Meta to Cut 10 Percent of Workforce in May as AI Investment Drives Efficiency Push

Meta Platforms announced it will lay off approximately 8,000 employees, with the first wave scheduled for May 20. CEO Mark Zuckerberg said AI is making some hiring unnecessary as the company plans to spend up to $135 billion on AI this year.

Meta to Cut 10 Percent of Workforce in May as AI Investment Drives Efficiency Push

Meta Platforms announced in April 2026 that it will cut 10 percent of its global workforce, affecting approximately 8,000 employees. The first wave of layoffs is scheduled for May 20, with additional reductions planned later in the year.

The company is also closing roughly 6,000 open job roles it had intended to fill.

CEO Mark Zuckerberg has said that AI is making some hiring unnecessary, stating that projects previously requiring large teams can now be completed by a single talented individual. Meta plans to spend between $115 billion and $135 billion on AI in 2026, nearly double the previous year's capital expenditure.

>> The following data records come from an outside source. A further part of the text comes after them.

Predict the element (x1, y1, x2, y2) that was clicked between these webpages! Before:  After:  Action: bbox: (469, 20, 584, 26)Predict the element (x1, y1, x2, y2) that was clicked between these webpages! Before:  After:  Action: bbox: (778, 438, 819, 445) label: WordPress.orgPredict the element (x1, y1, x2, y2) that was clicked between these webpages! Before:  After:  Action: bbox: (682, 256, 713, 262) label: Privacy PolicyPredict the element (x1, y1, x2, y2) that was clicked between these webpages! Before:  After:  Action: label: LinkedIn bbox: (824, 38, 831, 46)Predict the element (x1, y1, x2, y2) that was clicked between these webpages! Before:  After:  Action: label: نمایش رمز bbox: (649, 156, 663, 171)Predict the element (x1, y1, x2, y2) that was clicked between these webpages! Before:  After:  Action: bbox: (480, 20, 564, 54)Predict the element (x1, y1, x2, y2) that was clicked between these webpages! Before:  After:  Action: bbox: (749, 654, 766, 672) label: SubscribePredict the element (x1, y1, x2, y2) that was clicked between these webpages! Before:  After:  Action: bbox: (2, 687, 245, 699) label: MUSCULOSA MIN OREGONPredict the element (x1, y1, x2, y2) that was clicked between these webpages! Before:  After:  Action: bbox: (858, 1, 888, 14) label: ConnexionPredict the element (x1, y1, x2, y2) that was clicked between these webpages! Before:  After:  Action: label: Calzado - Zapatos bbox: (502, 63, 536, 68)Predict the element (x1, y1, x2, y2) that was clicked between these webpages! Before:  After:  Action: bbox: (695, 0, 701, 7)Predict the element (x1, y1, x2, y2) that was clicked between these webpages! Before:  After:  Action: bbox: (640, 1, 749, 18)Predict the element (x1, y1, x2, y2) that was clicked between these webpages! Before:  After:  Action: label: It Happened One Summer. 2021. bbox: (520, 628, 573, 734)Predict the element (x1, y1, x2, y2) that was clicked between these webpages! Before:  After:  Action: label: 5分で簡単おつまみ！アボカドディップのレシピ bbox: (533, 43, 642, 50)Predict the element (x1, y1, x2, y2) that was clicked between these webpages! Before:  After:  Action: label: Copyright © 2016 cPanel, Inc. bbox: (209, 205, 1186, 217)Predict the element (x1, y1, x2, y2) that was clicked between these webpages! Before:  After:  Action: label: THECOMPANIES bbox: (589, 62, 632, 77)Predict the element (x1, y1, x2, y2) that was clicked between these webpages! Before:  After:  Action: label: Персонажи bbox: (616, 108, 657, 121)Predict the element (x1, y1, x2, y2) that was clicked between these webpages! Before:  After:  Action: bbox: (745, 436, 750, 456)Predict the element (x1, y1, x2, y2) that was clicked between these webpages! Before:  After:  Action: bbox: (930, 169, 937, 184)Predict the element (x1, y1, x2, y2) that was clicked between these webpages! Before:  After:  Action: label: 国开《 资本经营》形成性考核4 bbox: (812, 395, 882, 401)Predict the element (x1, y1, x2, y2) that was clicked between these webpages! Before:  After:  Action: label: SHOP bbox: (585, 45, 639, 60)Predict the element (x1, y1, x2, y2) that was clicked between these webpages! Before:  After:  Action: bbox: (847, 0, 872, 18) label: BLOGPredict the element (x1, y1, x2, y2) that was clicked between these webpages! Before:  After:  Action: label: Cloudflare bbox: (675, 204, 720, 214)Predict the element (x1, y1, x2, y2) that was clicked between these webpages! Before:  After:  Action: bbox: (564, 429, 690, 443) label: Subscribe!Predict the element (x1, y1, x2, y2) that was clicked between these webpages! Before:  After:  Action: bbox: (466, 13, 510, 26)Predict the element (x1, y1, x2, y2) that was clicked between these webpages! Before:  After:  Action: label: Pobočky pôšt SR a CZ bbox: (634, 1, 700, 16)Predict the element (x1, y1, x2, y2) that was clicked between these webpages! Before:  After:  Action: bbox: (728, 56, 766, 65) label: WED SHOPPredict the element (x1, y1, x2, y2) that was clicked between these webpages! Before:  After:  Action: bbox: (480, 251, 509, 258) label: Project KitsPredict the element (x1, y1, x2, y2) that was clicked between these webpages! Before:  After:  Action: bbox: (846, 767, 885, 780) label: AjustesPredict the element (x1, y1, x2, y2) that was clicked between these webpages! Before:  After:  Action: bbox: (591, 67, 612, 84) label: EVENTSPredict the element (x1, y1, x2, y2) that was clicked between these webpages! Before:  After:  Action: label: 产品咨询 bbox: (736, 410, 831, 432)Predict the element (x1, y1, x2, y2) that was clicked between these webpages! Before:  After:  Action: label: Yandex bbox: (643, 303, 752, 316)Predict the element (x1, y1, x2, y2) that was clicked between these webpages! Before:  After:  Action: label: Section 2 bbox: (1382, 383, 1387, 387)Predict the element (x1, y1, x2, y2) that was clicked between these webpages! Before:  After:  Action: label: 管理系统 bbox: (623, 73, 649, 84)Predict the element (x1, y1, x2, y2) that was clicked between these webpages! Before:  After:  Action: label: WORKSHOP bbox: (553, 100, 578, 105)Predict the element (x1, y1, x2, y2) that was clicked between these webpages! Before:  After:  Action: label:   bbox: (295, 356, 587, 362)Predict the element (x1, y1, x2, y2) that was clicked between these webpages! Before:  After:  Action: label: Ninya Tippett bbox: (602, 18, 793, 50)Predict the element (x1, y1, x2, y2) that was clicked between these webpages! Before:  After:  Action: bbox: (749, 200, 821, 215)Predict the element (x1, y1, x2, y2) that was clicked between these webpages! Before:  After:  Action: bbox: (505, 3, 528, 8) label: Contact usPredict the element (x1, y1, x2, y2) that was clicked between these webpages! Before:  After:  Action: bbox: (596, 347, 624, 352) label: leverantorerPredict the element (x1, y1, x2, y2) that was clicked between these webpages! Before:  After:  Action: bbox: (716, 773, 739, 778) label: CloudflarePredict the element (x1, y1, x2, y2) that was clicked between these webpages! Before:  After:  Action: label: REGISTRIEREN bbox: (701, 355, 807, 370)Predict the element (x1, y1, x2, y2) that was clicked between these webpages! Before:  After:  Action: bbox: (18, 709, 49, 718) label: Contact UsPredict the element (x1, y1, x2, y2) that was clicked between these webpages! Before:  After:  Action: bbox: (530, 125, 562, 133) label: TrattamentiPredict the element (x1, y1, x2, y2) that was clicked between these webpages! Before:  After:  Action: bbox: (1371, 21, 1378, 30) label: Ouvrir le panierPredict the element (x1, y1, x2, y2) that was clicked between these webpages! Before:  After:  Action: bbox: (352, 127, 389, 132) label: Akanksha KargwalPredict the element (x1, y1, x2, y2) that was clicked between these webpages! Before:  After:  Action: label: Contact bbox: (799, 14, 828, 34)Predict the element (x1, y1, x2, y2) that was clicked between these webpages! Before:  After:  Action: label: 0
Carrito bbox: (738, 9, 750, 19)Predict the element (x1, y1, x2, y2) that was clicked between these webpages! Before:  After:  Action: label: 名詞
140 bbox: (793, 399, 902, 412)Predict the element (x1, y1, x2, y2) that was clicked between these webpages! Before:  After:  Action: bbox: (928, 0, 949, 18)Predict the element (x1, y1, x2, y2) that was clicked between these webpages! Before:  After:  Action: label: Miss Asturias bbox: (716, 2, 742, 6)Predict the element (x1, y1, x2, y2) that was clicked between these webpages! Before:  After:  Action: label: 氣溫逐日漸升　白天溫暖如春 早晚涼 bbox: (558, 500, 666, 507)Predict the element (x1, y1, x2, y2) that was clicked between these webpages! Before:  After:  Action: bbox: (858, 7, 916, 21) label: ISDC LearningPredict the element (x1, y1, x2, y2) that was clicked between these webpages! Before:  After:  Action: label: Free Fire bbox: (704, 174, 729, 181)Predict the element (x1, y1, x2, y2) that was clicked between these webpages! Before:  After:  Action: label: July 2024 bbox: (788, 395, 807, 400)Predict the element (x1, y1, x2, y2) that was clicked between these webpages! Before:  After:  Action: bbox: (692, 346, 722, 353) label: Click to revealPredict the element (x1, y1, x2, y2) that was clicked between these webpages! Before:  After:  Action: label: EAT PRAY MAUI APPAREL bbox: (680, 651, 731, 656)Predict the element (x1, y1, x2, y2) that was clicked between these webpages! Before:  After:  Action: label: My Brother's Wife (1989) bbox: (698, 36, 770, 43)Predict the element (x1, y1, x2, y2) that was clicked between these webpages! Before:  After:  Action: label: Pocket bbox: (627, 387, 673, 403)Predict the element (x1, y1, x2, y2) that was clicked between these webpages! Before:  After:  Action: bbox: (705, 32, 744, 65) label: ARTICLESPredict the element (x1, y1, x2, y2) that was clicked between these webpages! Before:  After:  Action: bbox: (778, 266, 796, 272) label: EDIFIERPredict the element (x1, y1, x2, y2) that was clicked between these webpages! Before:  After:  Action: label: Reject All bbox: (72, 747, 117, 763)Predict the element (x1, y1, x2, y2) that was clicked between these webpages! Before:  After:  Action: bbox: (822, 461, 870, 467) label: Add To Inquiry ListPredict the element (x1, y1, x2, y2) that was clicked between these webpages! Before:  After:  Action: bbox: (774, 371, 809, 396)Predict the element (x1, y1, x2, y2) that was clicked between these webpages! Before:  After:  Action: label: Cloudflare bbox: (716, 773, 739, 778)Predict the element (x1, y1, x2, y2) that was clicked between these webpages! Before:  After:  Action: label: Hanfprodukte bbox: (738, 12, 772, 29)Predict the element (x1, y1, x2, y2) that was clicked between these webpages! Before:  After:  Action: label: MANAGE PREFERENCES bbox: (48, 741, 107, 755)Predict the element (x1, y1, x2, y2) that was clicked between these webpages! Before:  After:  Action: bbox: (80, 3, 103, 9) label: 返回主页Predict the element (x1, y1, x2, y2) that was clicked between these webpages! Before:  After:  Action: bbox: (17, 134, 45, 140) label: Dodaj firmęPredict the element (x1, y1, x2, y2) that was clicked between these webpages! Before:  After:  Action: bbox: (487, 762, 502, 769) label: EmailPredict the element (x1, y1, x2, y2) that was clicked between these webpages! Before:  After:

Janelle Gale, Meta's Chief People Officer, told employees in an internal memo that the cuts would allow the company to "offset the other investments we're making." She acknowledged the "unwelcome news" and said confirming the layoffs now was the "best path forward."

Earlier in April, Meta also laid off around 700 people as part of what it called "right-sizing" its investment in Reality Labs, the division responsible for its virtual reality and metaverse products.

The layoffs follow losses in two pivotal court cases for Meta earlier in 2026.

Meta's moves mirror similar actions by Microsoft, which announced a voluntary retirement program for approximately 7 percent of its US workforce in the same week.